La récente histoire du Japon a pu parfois décrire son peuple comme unifié, gommant de nombreuses différences culturelles entre ses habitants. Saviez-vous que les Japonais (en tant que descendants du peuple Yamato) n’étaient pas les premiers habitants du nord de l’archipel ? En réalité, bien avant eux vivaient sur l’île d’Ezo (l’ancien nom d’Hokkaido) les Aïnous.
Ils ont été victimes de discriminations pendant des années, et, certains Japonais ignorent toujours leur existence.
L’histoire de la reconnaissance de la culture aïnoue est très récente puisque ce n’est que depuis 2019 que le gouvernement japonais reconnaît le peuple aïnou comme « peuple autochtone » et seulement depuis 2020 que le Musée national du peuple aïnou a ouvert ses portes.
On vous présente ici quelques aspects de la culture aïnoue mais aussi les lieux du Japon pour en apprendre plus sur elle.
L’absence de certitude sur les origines des Aïnous
Les origines des Aïnous sont encore aujourd’hui un sujet de débats entre historiens.
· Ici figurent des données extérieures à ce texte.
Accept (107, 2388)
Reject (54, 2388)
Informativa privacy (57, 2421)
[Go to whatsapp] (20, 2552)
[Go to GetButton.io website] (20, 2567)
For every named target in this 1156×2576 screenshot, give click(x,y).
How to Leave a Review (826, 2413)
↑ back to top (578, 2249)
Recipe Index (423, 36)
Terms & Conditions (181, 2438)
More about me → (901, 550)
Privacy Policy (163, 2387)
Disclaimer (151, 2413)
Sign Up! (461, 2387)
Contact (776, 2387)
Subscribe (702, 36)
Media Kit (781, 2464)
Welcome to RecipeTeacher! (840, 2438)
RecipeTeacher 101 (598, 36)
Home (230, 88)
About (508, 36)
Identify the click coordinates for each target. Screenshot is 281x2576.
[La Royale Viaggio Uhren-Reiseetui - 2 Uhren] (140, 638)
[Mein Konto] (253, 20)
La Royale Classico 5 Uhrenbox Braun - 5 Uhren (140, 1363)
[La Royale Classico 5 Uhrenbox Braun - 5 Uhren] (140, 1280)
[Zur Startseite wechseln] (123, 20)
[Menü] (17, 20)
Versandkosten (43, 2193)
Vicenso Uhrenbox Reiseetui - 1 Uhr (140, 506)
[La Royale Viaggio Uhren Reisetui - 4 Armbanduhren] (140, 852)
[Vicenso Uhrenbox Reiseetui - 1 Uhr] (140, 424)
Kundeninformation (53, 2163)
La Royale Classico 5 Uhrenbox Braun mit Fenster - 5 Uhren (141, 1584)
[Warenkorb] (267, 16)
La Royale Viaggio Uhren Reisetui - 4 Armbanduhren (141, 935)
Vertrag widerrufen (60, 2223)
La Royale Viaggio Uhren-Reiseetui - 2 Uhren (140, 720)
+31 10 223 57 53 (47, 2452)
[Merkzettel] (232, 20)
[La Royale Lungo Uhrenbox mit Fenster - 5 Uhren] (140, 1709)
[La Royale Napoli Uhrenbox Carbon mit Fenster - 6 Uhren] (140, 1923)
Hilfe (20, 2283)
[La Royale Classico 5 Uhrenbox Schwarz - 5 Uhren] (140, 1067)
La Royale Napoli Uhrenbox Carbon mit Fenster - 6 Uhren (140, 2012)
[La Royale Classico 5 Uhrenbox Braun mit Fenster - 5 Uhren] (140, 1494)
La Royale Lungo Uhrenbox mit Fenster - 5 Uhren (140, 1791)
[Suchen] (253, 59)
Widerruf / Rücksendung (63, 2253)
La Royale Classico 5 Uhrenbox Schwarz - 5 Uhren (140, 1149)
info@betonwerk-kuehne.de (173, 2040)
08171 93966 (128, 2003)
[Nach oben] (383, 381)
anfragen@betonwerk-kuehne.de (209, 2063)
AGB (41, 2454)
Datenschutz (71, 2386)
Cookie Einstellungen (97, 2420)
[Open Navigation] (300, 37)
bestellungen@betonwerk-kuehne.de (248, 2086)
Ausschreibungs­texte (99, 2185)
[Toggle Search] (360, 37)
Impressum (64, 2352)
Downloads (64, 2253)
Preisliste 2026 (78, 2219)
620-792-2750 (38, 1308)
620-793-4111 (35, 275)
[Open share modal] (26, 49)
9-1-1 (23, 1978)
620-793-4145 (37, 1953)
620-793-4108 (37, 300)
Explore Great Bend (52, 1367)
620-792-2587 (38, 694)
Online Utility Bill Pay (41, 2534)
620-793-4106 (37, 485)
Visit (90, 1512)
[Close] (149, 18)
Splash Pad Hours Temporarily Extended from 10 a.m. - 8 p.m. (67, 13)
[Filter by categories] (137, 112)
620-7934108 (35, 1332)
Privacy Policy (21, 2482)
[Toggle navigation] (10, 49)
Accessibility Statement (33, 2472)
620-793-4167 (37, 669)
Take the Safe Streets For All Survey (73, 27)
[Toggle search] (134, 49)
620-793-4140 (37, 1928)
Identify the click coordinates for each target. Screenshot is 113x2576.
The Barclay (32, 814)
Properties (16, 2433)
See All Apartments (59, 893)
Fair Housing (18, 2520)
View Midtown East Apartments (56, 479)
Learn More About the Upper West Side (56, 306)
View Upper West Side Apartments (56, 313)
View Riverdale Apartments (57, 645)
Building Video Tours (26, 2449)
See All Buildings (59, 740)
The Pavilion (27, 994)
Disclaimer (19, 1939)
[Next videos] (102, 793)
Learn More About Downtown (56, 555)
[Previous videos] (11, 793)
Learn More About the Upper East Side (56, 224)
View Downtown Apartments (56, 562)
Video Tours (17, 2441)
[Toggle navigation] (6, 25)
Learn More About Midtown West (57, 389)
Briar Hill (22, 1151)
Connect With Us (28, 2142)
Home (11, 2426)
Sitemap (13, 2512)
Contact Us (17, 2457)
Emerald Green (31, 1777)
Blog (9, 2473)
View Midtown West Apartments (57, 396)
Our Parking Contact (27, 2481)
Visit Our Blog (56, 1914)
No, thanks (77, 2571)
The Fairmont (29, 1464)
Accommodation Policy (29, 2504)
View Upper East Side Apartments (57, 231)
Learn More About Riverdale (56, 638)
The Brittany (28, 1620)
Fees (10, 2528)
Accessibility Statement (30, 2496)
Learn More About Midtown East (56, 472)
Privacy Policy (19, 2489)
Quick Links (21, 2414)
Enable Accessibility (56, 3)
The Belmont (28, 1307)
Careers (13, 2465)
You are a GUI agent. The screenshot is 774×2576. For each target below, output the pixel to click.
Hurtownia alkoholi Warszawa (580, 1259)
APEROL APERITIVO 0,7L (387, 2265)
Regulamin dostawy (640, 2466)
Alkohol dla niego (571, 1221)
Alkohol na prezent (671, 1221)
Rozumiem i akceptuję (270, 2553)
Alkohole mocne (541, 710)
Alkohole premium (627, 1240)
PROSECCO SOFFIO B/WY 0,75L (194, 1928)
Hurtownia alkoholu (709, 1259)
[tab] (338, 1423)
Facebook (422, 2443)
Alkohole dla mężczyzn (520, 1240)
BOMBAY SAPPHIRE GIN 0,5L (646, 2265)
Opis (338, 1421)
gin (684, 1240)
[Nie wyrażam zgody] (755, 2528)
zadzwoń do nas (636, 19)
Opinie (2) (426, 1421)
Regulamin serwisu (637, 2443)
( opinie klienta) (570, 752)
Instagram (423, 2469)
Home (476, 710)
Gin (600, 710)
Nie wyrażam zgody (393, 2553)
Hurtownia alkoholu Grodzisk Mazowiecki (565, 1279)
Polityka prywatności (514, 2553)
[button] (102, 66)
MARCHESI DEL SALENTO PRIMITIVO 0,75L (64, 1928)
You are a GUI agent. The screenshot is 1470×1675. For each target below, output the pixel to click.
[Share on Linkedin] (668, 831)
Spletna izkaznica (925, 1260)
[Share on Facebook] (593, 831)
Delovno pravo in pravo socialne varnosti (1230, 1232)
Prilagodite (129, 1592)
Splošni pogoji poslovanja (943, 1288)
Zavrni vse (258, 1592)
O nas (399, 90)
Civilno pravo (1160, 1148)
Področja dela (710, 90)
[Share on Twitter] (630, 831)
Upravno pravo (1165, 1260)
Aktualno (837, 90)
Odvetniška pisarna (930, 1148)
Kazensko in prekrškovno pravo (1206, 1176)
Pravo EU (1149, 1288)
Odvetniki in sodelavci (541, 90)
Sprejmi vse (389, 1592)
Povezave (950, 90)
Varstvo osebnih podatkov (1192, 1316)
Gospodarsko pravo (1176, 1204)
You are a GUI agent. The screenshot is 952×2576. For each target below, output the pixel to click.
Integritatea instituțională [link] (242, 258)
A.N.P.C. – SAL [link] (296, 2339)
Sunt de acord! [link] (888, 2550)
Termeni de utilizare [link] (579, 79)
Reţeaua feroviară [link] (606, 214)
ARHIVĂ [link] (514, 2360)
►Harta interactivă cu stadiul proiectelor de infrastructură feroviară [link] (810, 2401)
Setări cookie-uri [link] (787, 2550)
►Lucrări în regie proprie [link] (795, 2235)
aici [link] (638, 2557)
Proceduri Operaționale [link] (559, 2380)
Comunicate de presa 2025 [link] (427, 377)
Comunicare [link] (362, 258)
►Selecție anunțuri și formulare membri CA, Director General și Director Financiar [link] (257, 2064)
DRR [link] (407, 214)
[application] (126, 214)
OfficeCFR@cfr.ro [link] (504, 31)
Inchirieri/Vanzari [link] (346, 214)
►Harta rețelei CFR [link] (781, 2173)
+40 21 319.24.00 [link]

Une thèse globalement acceptée est que les premiers Aïnous seraient arrivés sur l’île d’Ezo lorsque le niveau de la mer rendait possible le passage à pied entre la Sibérie et l’île d’Honshu, au nord du Japon actuel. Leur culture serait un mélange de celles de deux peuples : les Okhotsks et les Satsumons, respectivement originaires de l’Extrême-Orient russe et du Nord d’Honshu.
Leurs principales activités étaient la chasse, la pêche, la cueillette mais aussi le commerce, notamment avec les « Wajins », les descendants des « Wa » (les autres habitants de l’archipel). Dès le XIXe siècle, les Aïnous répondent à des commandes et fournissent à leurs partenaires commerciaux vêtements et ustensiles en bois pour équiper leurs habitations, souvent modestes. Les relations entre les Aïnous et les autres populations voisines étaient donc cordiales, commerciales et presque amicales.
Colonisation et politique d’ « harmonisation culturelle »
Néanmoins, la volonté d’expansion territoriale des Wajins conduit à une colonisation progressive par les seigneurs féodaux des terres aïnoues au XVIIIe siècle. Les populations locales deviennent assujetties à du travail forcé. Certains expliquent l’absence de résistance des Aïnous par leur croyance dans le fait que les terres ne sont la propriété de personne.
À la restauration de Meiji en 1868, leur situation empire. L’île d’Ezo change de nom et devient Hokkaido en 1869. Les Aïnous sont victimes d’une politique d’assimilation culturelle forcée. En effet, l’État japonais souhaite devenir un vrai État-nation, et pour cela, il met en place une politique « d’harmonisation culturelle » pour construire ce qu’il considère comme une nation unifiée.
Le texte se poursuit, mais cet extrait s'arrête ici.